I was brushing Lulu and Fanny yesterday while Maria was brushing Chloe and I could see how much alike these two independent and stubborn creatures are. Chloe wanted to eat, Maria wanted to brush all of the mud off of her. Mud season seems to have come early here.
Chloe, impatient for hay, kept stomping her feet, swinging around, moving back and forth, Maria never wavered, she stomped back, moved with her, kept on brushing until Chloe was smooth and clean.
I remember back to when I met Maria and her ferocious dog Frieda tried repeatedly to eat me and drive me off. Why, I wondered, would someone get a dog that was such a handful, and so difficult to control?

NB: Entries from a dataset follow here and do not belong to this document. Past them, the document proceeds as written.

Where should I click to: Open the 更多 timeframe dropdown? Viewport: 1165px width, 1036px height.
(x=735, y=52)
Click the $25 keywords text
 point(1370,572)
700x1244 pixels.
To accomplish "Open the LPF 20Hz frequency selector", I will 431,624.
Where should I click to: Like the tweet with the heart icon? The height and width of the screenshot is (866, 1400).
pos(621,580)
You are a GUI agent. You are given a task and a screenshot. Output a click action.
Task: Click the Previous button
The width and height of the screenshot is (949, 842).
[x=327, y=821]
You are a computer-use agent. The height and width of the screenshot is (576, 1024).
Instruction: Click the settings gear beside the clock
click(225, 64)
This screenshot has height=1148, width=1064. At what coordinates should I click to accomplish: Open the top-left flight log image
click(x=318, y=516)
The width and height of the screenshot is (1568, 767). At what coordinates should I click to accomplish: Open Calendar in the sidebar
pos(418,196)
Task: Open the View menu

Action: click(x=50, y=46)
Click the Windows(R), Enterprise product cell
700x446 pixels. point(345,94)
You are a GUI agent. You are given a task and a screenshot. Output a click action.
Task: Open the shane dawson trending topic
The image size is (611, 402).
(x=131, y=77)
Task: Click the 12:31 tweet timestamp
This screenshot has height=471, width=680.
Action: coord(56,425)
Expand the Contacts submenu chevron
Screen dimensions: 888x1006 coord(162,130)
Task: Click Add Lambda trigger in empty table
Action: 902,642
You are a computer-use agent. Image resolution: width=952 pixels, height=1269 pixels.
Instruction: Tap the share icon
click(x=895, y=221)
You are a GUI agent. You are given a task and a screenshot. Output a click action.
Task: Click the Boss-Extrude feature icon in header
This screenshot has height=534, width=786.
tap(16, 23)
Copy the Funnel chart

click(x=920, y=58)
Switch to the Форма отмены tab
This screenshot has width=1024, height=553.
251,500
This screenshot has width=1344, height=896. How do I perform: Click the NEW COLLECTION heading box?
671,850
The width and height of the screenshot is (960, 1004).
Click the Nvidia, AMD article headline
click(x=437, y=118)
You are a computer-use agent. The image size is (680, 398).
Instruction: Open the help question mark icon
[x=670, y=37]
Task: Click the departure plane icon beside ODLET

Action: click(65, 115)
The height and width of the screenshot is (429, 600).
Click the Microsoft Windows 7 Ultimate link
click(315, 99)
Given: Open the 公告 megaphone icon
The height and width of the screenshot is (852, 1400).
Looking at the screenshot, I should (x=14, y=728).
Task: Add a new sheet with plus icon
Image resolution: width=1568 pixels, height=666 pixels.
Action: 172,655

Then it hit me, of course, they were just alike, and those traits were precisely the reason Maria did get her and love her.
In the final analysis, we get the dog we want, we get the dog and other animals we need.
Every dog we get is the dog we need, and quite often, we make them that way, dogs survive and find safety in this world by becoming what they sense their humans want them to be.
Orson was the spark plug that got me out of a life I didn’t wish to be in.
Rose was the pioneer and brave dog who watched my back as I struggled to learn how to live on a farm.
Izzy was the dog who brought me to hospice and therapy work, and a better understanding of my own mortality.
Frieda was the dog I needed to get Maria to trust me.
Simon was an animal who changed my ideas about openness and trust.
Red is the dog I need now, quiet, intelligent, able to enter my live and move it forward. Red inspires and guides me.
And in Chloe (and Fate) Maria has the animals she needs, strong, rebellious, independent creatures who have big hearts, their own agendas, and a keen distaste for being told what to do.